Sudan encouraged the UNSC to harness its jurisdictions to bring South Sudan to commit to the agreements signed between the two states and cease support for Darfur and South Kordofan’s rebels.
In response, South Sudan has denied Sudan’s accusation, suggesting that the blame for South Kordofan’s troubles rests solely on Khartoum’s shoulders.
“There is no element of truth whatsoever in Sudan’s accusations,” South Sudan’s information minister Barnaba Marial Benjamin told Sudan Tribune on Tuesday.
Benjamin said that Khartoum has only itself to blame for South Kordofan’s war because it failed to implement the popular consultation vote in the area as stipulated under the peace agreement with South Sudan.
South Sudan’s minister vowed that his country would respond to the letter at the UNSC because the complaint has no justifications.
“The Sudanese government is bombing civilians in South Kordofan, how do we come in?” he asked.
International groups blamed aerial bombardment carried out by Sudan’s army for numerous causalities in the area.

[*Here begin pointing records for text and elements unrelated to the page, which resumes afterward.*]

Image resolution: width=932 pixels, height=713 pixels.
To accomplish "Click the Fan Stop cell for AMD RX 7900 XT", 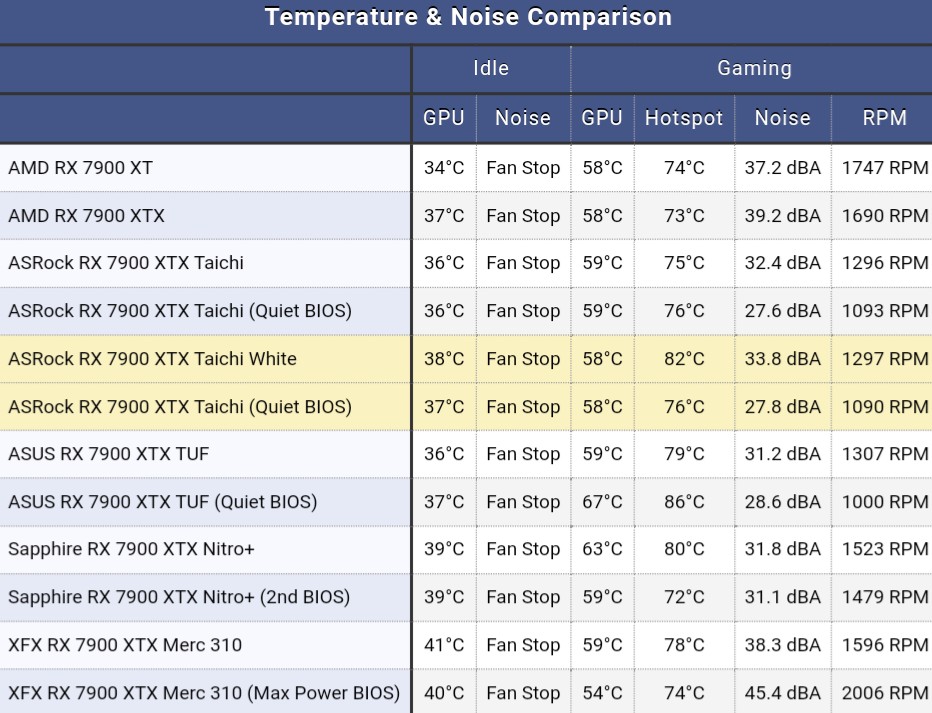I will [523, 168].
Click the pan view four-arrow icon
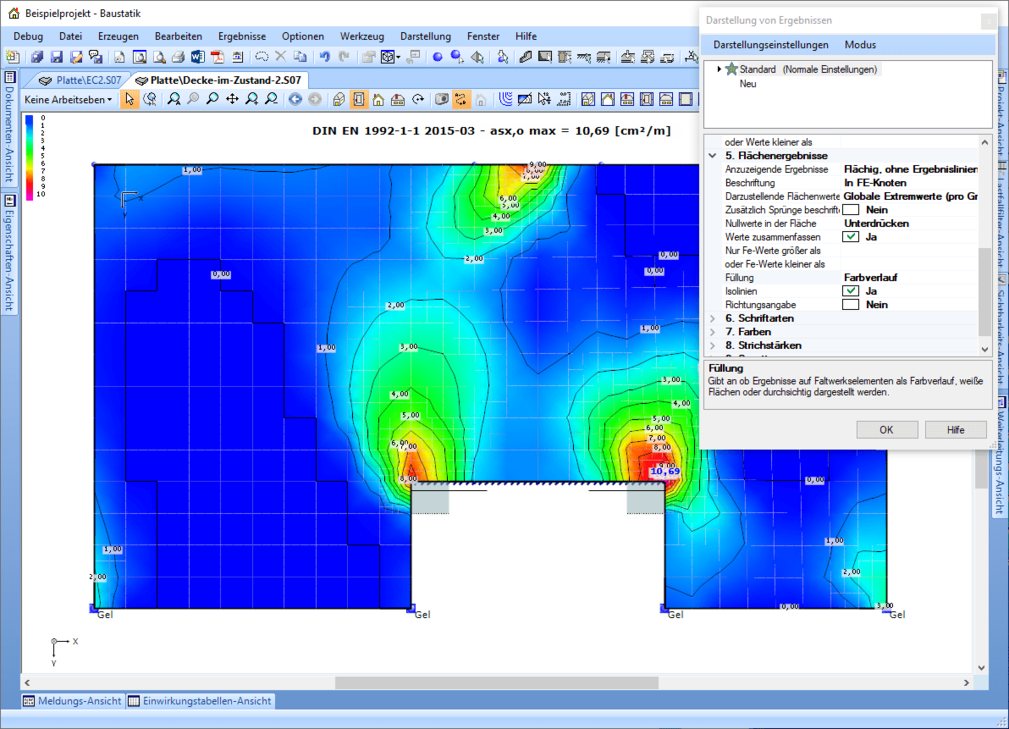Image resolution: width=1009 pixels, height=729 pixels. tap(232, 99)
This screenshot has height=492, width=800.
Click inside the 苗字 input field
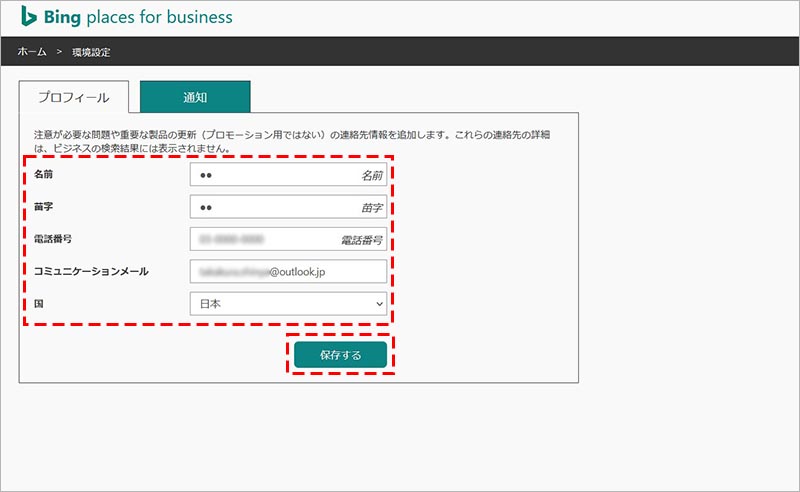(x=288, y=207)
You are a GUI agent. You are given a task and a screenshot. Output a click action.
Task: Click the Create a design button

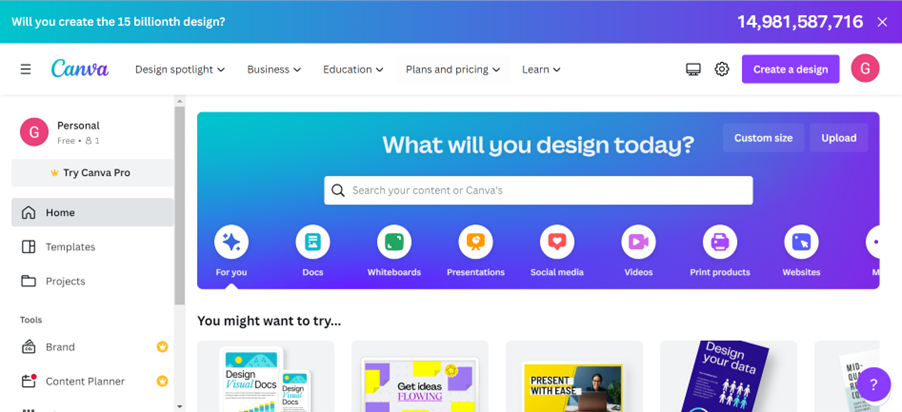click(x=790, y=69)
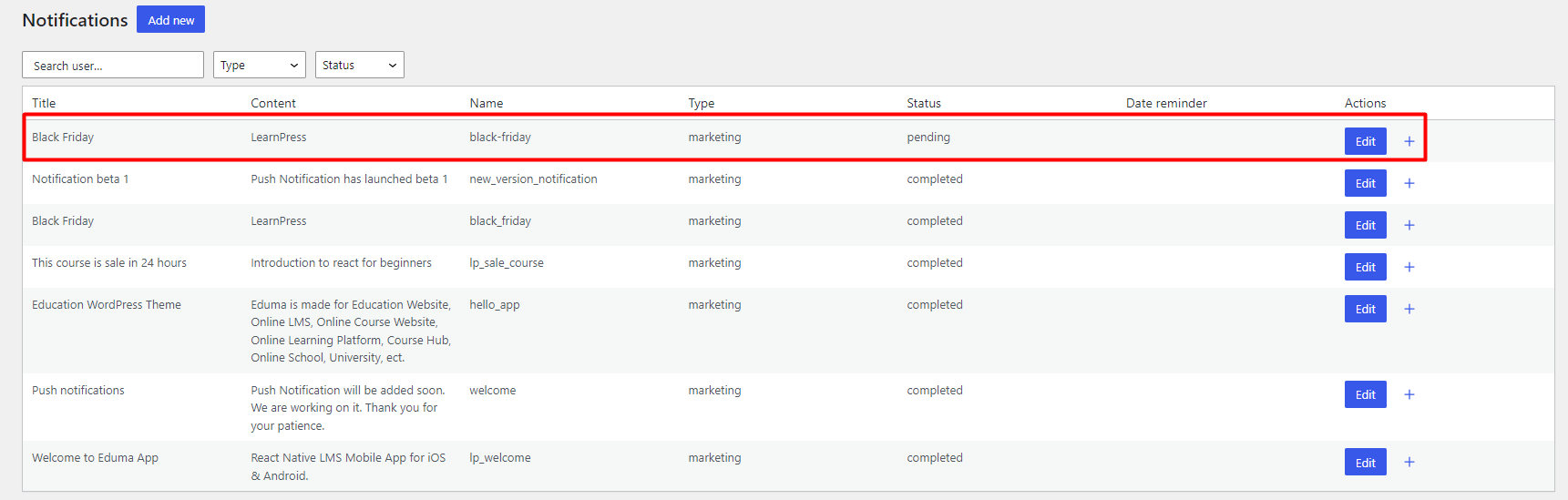Focus the Search user input field
Viewport: 1568px width, 500px height.
tap(113, 65)
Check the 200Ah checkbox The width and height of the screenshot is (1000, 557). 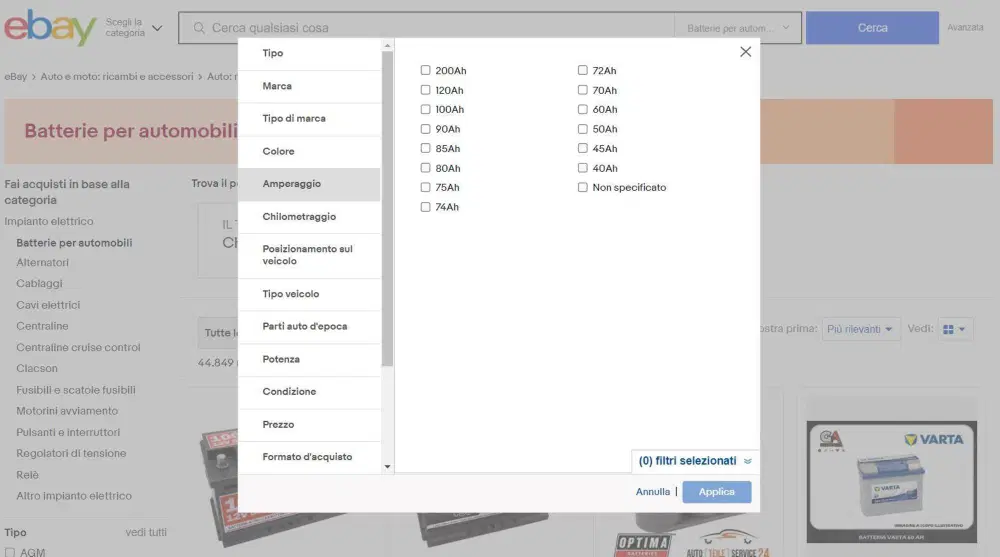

According to Human Rights Watch and Amnesty International, their researchers led a week-long mission to the area in late August and were able to establish that SAF had carried out 13 air strikes in Kauda, Delami and Kurchi areas where at least 26 civilians were killed and more than 45 others injured since mid-June.
Sudan’s president Omer hassan Al-Bashir recently announced a two week-long unilateral ceasefire in South Kordofan as political settlement to the conflict remained elusive.
But the Sudanese army on Monday reported it had clashed with SPLM-N rebels in few areas, accusing the rebels of attempting to exploit the ceasefire.
SPLM-N’s secretary-general Yasir Arman said that Al-Bashir’s ceasefire is a public relations stunt aiming to hoodwink the international community and prepare the ground for a military offensive.
Today the US called on Khartoum to respect its own declared truce.
“The United States is deeply concerned about reports of continued Sudanese Air Force bombings of civilian areas in Southern Kordofan,” despite the truce, State Department spokeswoman Victoria Nuland said.
UN reports accused the Sudanese army and its allied paramilitary forces of committing wide-ranging atrocities in South Kordofan, including “extrajudicial killings, arbitrary arrests and illegal detention, enforced disappearances and attacks against civilians.”
The UN said the allegations, if substantiated, could amount to crimes against humanity or war crimes. The Sudan government labeled the report as biased.